Dalam sektor pertanian, pemerintah menyoroti permasalahan ubi kayu, singkong, dan industri tapioka. Presiden menegaskan pentingnya kebijakan yang melibatkan pemerintah daerah serta pelaku industri, dengan tetap memprioritaskan kesejahteraan petani.
Untuk sektor energi, pembahasan diarahkan pada mekanisme impor etanol, produksi tetes tebu (molase), dan penyediaan listrik pedesaan berbasis energi surya. Presiden Prabowo memerintahkan perusahaan BUMN energi Danantara menyiapkan prototipe listrik pedesaan tenaga surya. Proyek percontohan itu ditargetkan berjalan dalam 3–5 bulan di beberapa wilayah yang masih kekurangan pasokan listrik.
Selain itu, rapat juga menyinggung rencana pembangunan giant sea wall di sepanjang pesisir utara (Pantura) Jawa.
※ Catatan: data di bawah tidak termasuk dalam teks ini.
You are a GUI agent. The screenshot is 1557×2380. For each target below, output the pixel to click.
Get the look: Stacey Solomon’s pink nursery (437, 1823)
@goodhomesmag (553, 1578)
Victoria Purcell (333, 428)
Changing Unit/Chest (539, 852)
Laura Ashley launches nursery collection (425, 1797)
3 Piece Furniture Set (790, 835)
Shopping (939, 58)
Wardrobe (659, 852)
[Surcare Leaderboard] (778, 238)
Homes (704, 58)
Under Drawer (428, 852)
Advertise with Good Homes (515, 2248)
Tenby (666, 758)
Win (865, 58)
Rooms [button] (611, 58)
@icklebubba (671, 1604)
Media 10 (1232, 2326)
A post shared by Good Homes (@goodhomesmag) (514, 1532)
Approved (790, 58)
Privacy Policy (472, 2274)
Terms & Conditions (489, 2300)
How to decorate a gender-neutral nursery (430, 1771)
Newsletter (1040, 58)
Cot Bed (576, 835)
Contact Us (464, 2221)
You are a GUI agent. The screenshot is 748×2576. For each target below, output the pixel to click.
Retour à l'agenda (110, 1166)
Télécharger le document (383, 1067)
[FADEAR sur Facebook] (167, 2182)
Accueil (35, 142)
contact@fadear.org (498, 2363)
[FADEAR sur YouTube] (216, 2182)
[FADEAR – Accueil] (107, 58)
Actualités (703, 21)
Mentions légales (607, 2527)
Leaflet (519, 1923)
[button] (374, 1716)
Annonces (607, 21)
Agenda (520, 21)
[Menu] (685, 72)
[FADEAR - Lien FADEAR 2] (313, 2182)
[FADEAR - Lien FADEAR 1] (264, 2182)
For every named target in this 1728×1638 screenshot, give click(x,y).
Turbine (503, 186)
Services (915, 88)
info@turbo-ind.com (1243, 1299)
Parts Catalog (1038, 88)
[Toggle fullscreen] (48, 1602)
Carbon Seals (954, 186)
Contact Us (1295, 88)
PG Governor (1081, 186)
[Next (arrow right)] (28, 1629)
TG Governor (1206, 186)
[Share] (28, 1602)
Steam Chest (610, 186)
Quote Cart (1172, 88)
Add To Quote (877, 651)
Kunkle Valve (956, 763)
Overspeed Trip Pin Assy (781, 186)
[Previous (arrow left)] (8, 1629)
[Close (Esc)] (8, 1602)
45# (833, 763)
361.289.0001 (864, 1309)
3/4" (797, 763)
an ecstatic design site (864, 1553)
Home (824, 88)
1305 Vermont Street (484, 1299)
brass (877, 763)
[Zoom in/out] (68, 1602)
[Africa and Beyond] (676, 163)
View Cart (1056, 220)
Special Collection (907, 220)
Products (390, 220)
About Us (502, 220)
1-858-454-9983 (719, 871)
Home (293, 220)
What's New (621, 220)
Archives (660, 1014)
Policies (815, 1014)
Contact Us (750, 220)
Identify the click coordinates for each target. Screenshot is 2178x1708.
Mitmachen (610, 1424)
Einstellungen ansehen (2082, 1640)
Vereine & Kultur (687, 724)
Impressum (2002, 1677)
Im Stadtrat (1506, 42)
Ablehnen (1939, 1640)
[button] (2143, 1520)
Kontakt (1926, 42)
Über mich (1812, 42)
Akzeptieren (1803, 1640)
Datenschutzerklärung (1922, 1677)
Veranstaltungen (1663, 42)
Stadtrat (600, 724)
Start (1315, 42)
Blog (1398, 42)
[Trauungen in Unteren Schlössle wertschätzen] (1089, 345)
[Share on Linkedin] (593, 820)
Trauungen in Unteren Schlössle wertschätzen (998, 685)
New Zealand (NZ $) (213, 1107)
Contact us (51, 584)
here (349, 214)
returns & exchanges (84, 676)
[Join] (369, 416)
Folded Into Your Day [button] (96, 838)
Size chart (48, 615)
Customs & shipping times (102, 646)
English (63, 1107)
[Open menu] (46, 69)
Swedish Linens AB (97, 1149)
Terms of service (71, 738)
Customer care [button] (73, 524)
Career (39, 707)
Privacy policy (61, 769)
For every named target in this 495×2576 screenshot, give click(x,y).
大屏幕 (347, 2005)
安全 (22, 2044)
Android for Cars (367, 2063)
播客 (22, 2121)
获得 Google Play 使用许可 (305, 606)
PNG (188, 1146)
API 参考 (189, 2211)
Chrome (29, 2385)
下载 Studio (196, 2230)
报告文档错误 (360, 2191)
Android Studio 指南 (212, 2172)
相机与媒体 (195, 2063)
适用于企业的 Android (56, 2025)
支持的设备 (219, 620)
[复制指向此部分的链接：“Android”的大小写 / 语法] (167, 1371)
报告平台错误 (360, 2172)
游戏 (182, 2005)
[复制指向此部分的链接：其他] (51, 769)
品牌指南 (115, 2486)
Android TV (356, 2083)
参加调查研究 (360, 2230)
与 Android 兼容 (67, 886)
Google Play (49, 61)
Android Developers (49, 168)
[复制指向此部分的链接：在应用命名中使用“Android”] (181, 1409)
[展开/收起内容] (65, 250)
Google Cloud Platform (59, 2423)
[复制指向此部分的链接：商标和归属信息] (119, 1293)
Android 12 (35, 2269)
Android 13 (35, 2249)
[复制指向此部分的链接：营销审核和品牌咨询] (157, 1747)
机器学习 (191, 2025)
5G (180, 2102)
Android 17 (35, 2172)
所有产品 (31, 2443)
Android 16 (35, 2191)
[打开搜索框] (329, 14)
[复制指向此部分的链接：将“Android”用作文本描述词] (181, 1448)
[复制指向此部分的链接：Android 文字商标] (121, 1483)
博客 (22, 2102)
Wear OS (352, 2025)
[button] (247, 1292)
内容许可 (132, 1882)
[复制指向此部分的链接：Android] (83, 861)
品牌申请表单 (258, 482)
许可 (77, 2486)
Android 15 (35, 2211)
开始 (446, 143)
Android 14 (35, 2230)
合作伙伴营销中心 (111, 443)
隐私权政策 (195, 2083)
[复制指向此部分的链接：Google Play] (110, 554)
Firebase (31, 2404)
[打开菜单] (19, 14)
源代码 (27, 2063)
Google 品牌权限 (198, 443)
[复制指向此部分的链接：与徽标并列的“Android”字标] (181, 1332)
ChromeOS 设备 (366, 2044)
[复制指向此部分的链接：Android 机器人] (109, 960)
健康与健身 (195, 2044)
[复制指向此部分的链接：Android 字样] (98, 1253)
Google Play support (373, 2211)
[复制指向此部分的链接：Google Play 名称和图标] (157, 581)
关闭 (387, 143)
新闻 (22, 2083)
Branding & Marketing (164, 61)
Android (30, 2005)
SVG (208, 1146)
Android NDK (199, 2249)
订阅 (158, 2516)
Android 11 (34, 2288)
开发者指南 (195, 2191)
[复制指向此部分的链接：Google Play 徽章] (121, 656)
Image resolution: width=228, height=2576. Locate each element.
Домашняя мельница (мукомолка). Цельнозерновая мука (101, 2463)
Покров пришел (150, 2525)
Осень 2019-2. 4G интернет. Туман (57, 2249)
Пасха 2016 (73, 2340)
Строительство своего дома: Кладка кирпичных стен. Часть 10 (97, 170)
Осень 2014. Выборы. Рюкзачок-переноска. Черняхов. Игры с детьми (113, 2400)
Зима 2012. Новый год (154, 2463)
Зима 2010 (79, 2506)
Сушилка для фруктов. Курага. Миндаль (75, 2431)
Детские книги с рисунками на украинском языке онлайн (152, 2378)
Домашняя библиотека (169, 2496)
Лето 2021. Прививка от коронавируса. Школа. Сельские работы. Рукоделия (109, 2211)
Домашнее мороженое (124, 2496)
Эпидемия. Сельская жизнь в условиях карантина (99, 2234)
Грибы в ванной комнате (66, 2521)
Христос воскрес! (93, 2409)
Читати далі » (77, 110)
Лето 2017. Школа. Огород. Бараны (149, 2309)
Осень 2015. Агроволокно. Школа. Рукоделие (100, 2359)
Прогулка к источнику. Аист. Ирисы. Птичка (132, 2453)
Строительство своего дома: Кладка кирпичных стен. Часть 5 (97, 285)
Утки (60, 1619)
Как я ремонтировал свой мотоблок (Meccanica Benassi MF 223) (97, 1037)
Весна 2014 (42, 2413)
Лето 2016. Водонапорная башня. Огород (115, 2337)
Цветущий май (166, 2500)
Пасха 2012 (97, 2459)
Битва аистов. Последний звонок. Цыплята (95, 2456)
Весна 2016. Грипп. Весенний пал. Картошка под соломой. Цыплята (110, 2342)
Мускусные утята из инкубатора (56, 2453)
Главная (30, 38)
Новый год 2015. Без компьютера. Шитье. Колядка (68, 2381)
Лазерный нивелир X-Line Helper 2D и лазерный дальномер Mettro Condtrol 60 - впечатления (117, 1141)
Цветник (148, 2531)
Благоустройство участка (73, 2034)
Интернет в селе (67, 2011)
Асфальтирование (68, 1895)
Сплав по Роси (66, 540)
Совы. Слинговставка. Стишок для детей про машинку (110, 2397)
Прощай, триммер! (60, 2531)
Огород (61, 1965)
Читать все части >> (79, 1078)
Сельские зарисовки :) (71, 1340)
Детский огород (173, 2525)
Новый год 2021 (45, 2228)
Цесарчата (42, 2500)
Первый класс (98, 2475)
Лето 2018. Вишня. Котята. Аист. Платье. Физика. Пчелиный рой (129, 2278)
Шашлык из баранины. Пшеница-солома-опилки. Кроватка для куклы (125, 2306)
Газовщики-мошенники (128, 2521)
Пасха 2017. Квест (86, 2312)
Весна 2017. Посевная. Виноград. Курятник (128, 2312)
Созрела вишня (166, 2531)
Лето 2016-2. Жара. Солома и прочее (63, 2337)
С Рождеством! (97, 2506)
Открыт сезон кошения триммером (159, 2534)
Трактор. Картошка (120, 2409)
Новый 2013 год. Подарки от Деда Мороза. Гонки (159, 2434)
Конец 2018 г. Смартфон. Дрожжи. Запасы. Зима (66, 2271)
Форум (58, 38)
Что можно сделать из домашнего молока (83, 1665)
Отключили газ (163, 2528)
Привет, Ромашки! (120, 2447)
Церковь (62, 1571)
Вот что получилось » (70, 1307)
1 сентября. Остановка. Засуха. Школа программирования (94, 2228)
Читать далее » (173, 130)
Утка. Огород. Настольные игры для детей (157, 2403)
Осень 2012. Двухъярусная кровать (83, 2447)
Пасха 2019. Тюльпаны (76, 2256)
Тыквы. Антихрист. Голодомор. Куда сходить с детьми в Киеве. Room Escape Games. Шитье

Infrastruktur pengendali banjir rob ini diproyeksikan melindungi sekitar 50 juta penduduk yang tinggal di kawasan pesisir.
Langkah pemerintah tersebut diharapkan mampu memperkuat ketahanan pangan, menyediakan energi terbarukan di pedesaan, dan melindungi wilayah pantai utara Jawa dari ancaman kenaikan muka air laut.